Task prompt — The lines from the one with "Click the opening brace after loop()" through the last line of the material below, copied exactly and free of pictures, make up the whole answer.

Records supplied —
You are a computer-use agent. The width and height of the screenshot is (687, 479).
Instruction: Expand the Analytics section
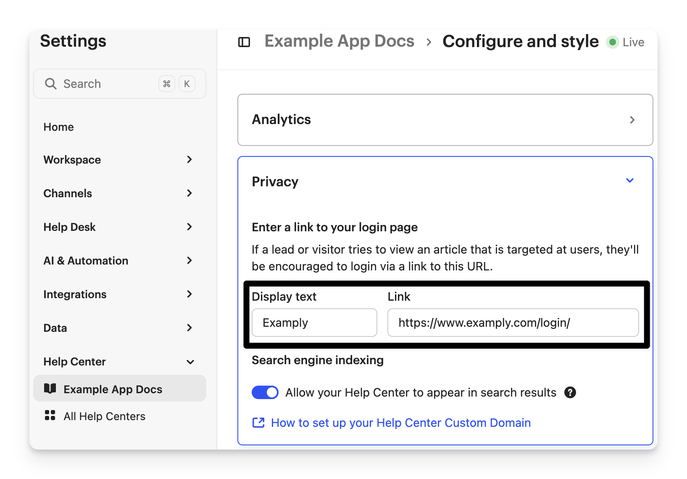(x=632, y=120)

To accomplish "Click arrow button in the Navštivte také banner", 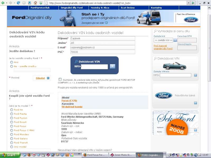I will 195,103.
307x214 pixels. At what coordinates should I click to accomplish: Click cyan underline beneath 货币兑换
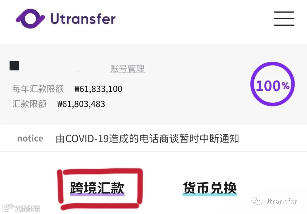click(x=210, y=195)

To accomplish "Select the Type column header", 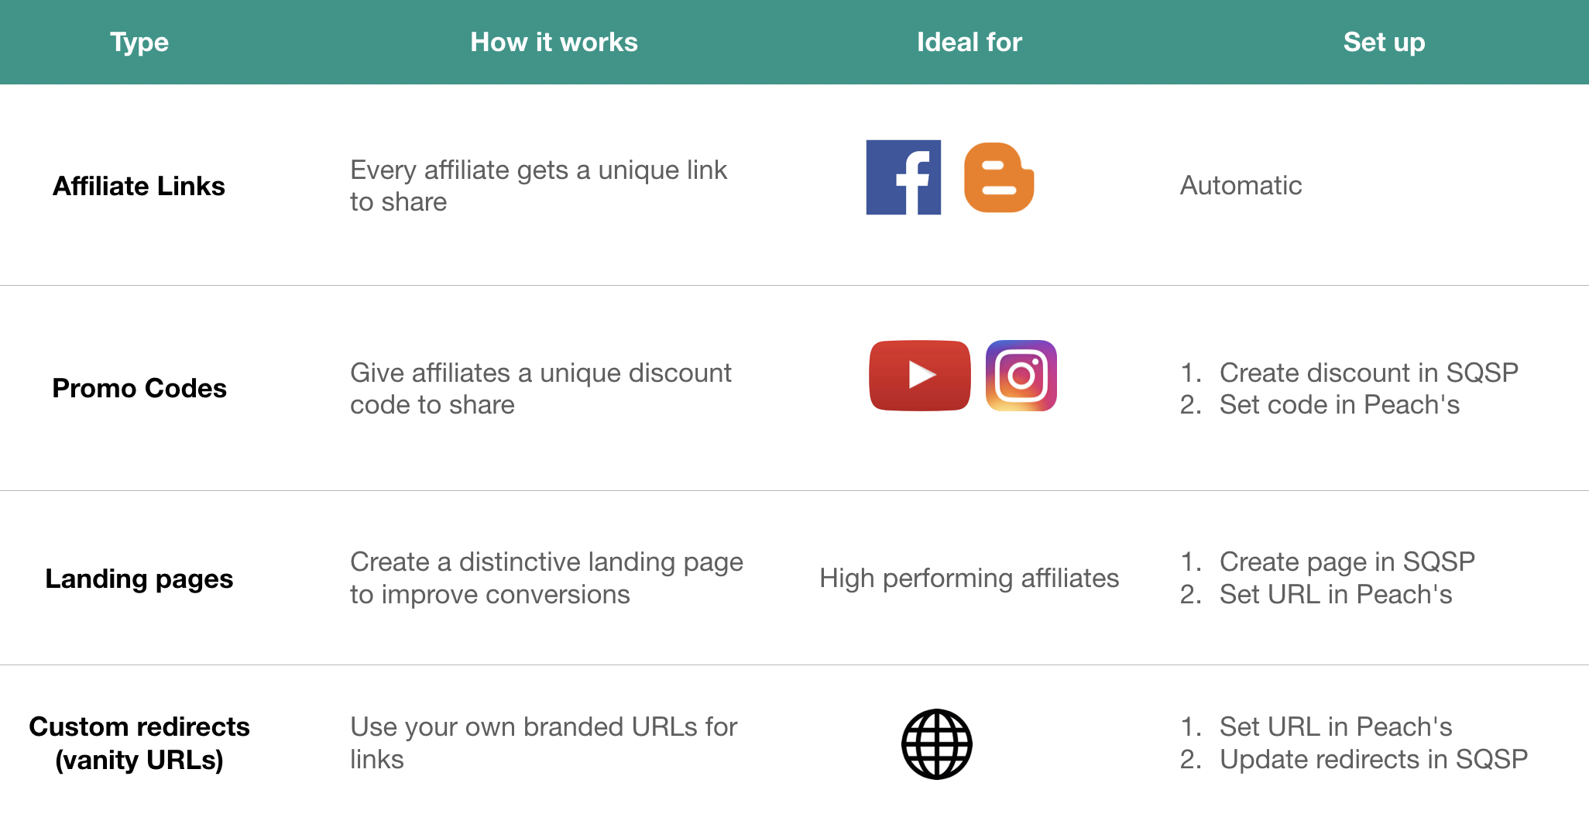I will (139, 42).
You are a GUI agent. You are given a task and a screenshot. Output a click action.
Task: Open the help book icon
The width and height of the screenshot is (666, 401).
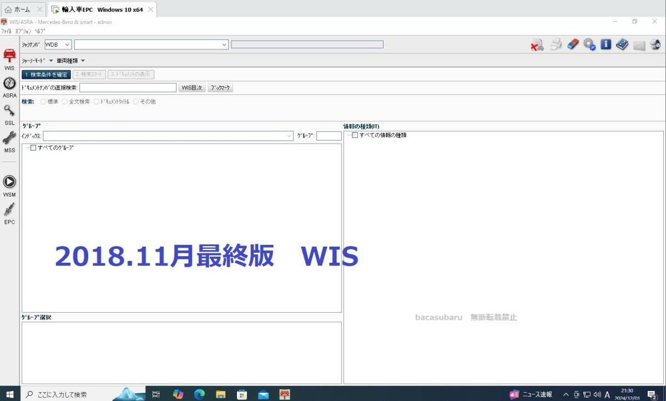click(x=622, y=44)
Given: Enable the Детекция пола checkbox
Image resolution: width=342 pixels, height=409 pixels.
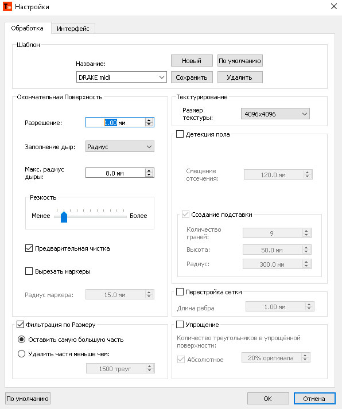Looking at the screenshot, I should 180,134.
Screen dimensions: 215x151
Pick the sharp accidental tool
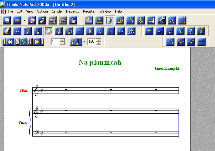tap(90, 31)
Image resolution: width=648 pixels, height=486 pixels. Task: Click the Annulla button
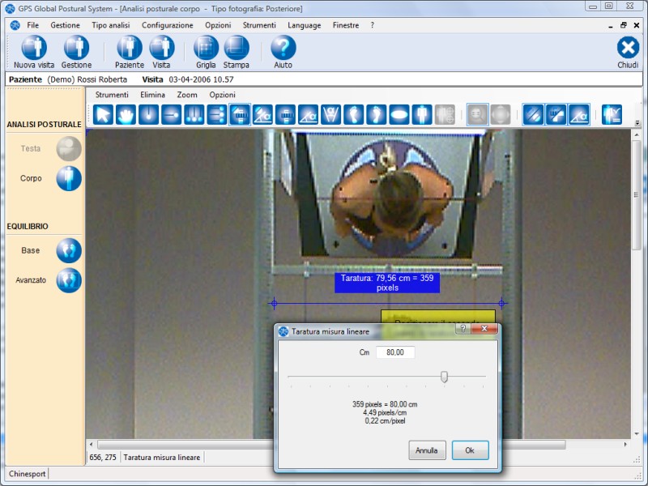[x=427, y=450]
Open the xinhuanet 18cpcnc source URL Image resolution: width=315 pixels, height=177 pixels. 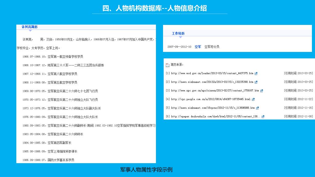click(213, 108)
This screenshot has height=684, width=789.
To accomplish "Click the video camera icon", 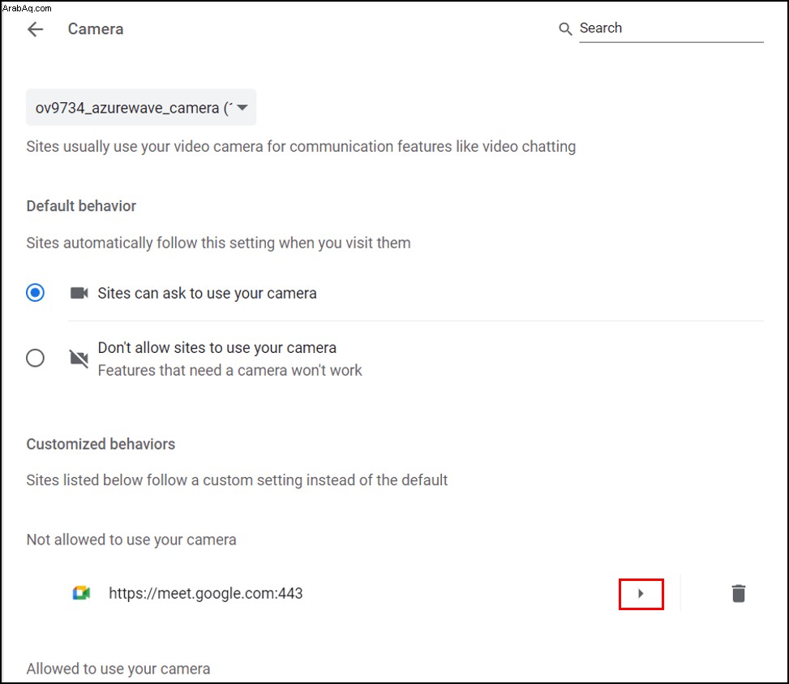I will (79, 293).
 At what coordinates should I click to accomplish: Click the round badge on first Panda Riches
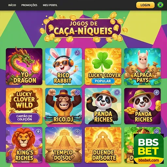point(117,93)
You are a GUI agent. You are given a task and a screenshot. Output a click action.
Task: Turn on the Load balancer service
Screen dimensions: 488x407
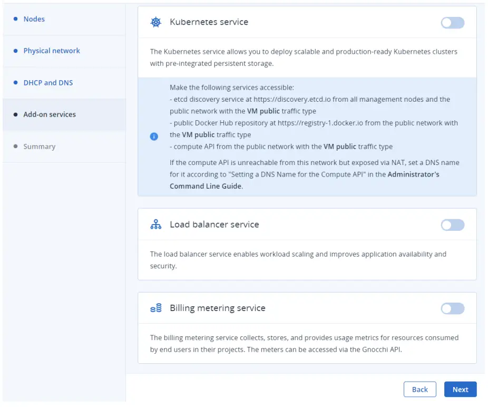click(452, 225)
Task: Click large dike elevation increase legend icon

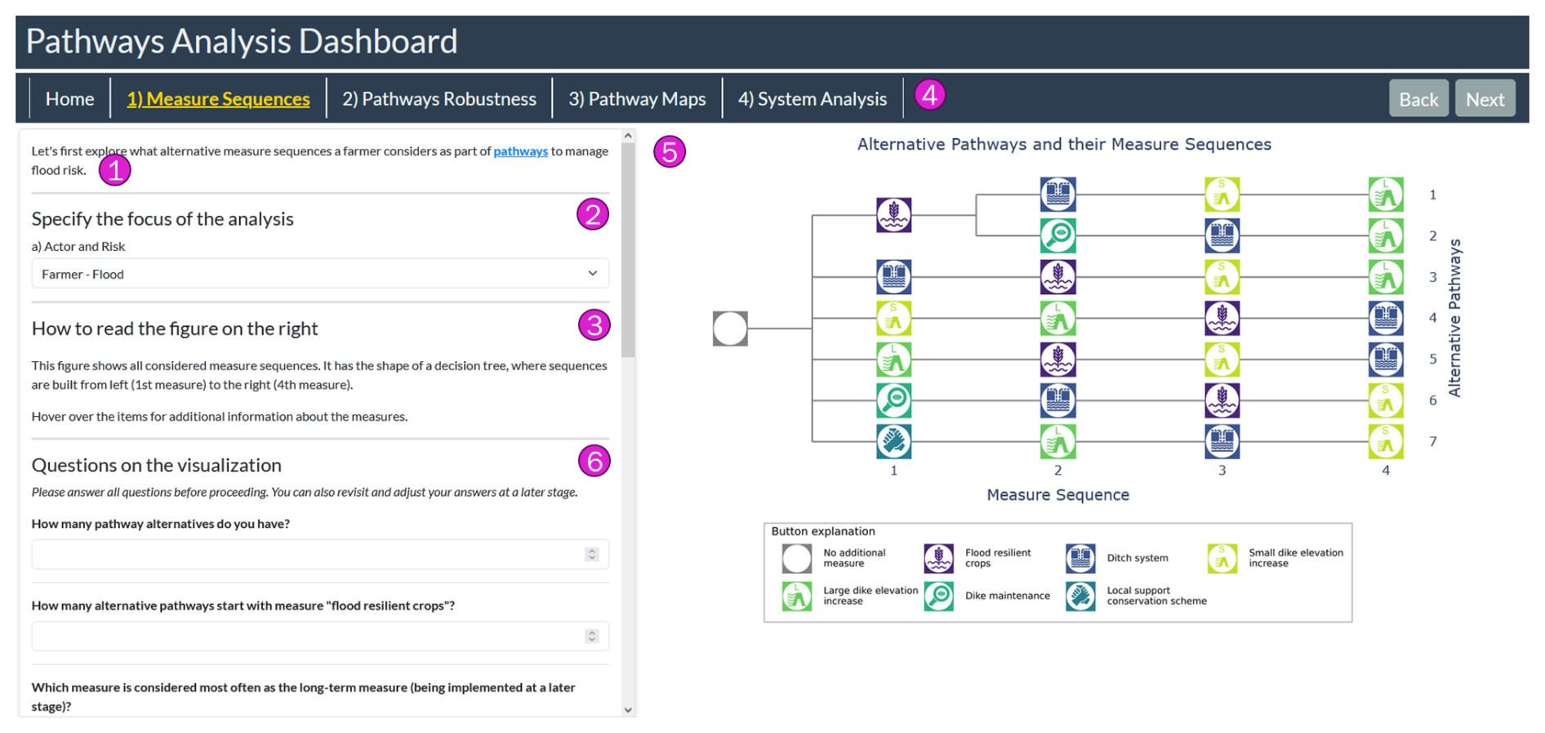Action: [x=797, y=596]
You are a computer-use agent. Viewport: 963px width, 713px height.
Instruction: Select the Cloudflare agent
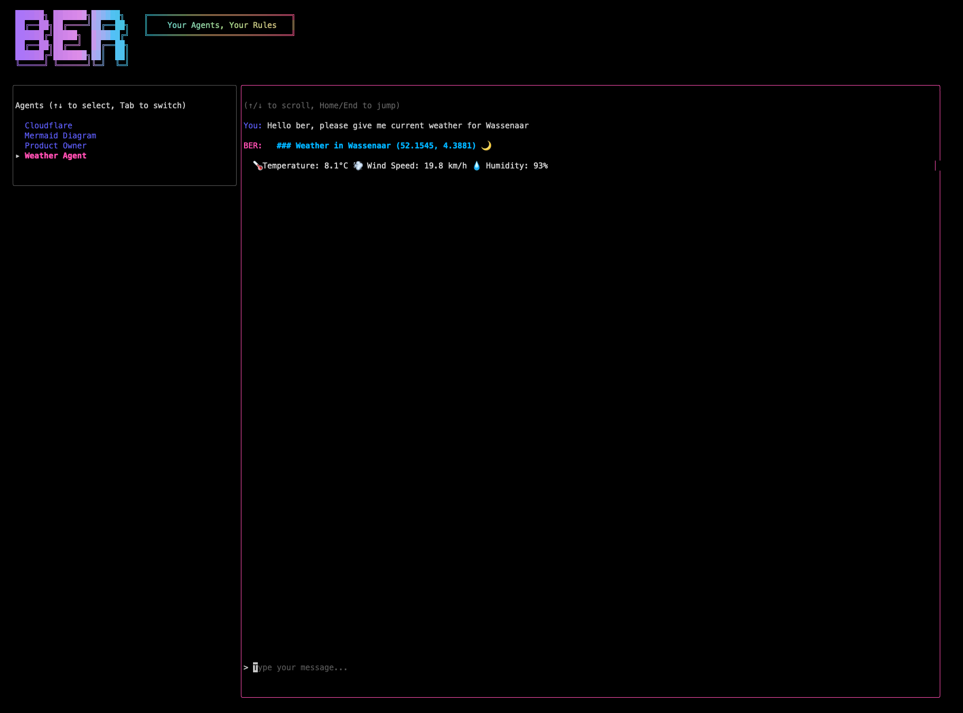(48, 126)
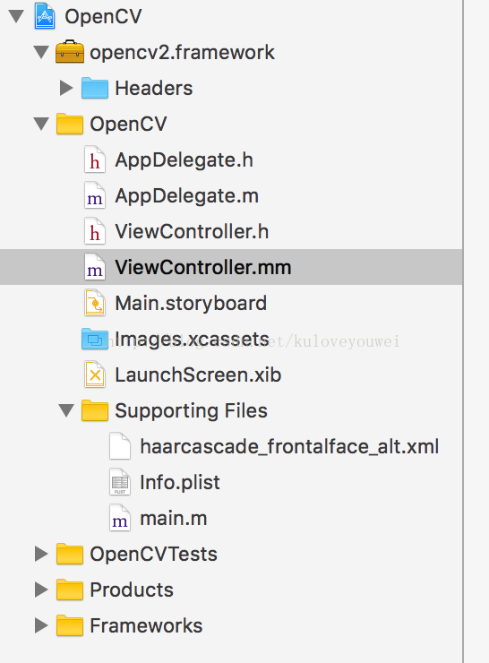Click the AppDelegate.h header file icon
Screen dimensions: 489x663
[x=95, y=159]

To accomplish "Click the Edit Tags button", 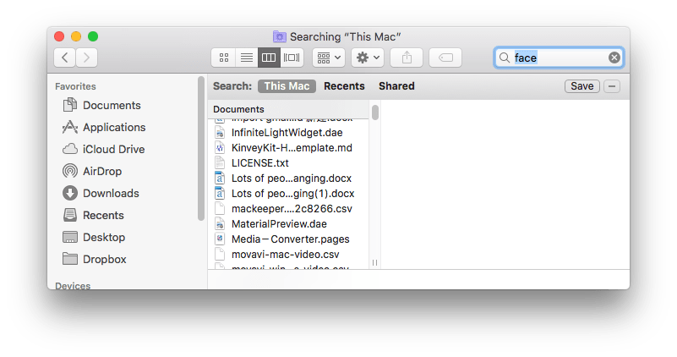I will pyautogui.click(x=445, y=58).
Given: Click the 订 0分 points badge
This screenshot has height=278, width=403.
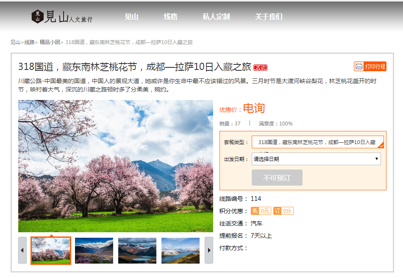Looking at the screenshot, I should 283,211.
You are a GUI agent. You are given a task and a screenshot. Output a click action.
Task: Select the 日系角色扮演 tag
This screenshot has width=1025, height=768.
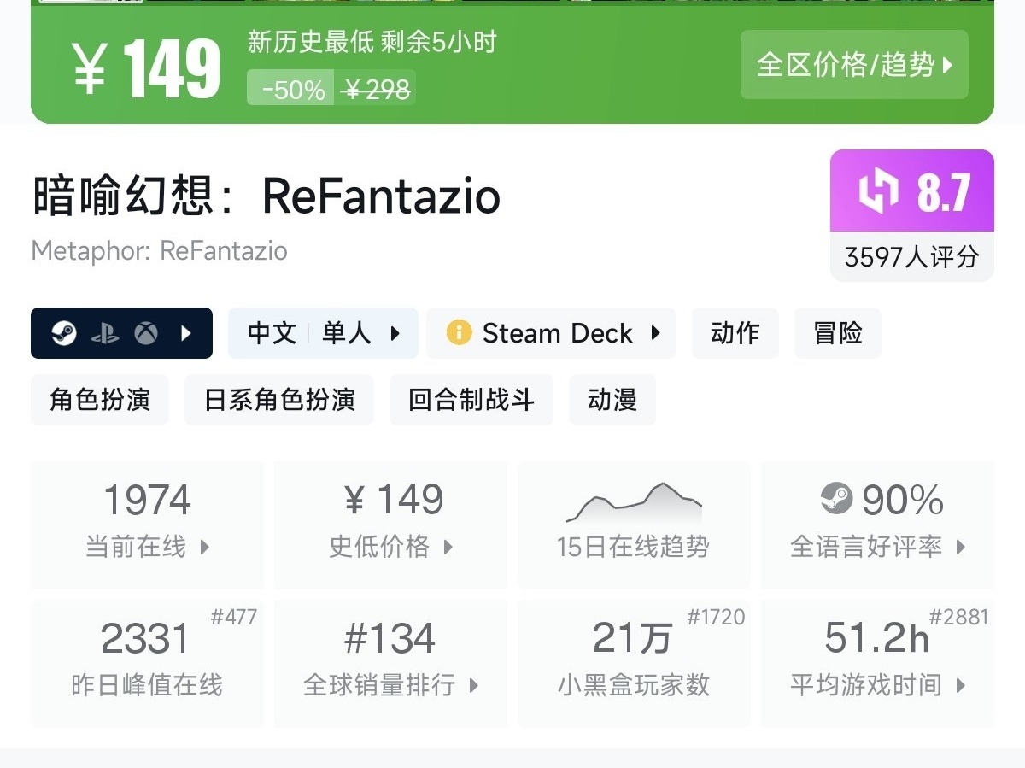click(279, 400)
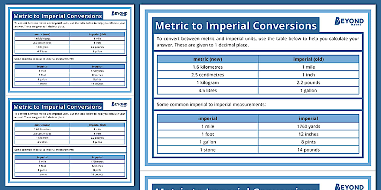Click the top-left card's title banner
This screenshot has width=381, height=190.
(58, 16)
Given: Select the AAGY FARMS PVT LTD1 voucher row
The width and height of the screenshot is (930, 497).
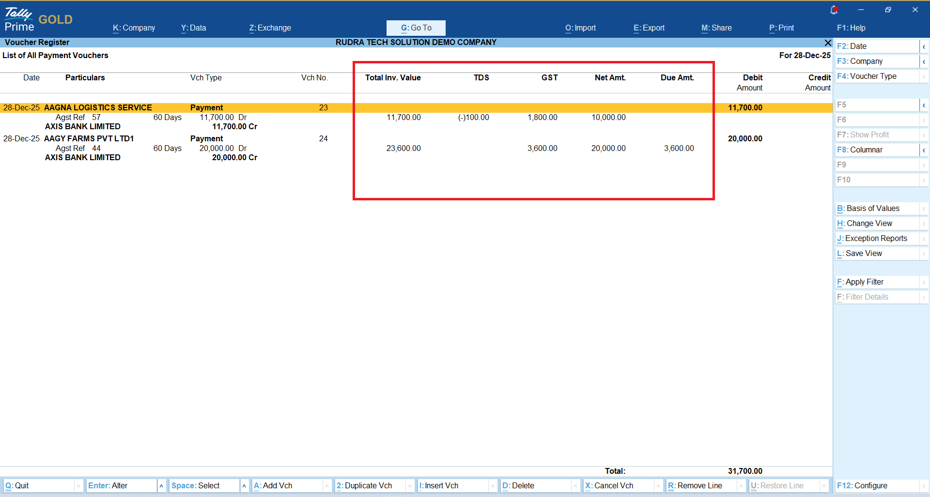Looking at the screenshot, I should [x=89, y=139].
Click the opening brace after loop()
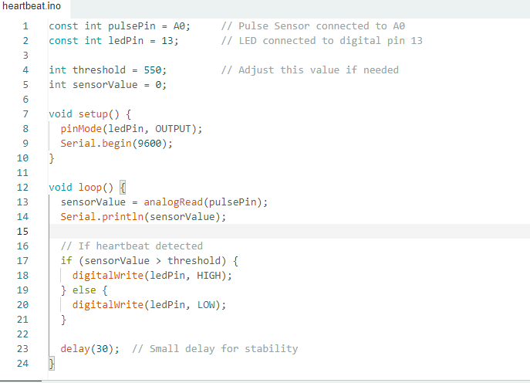530x383 pixels. tap(123, 188)
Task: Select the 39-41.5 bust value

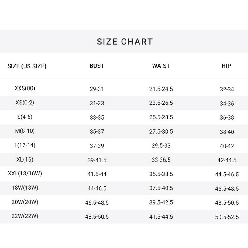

Task solution —
Click the opening brace after loop()
530x383 pixels. tap(123, 188)
Task: Select the 39-41.5 bust value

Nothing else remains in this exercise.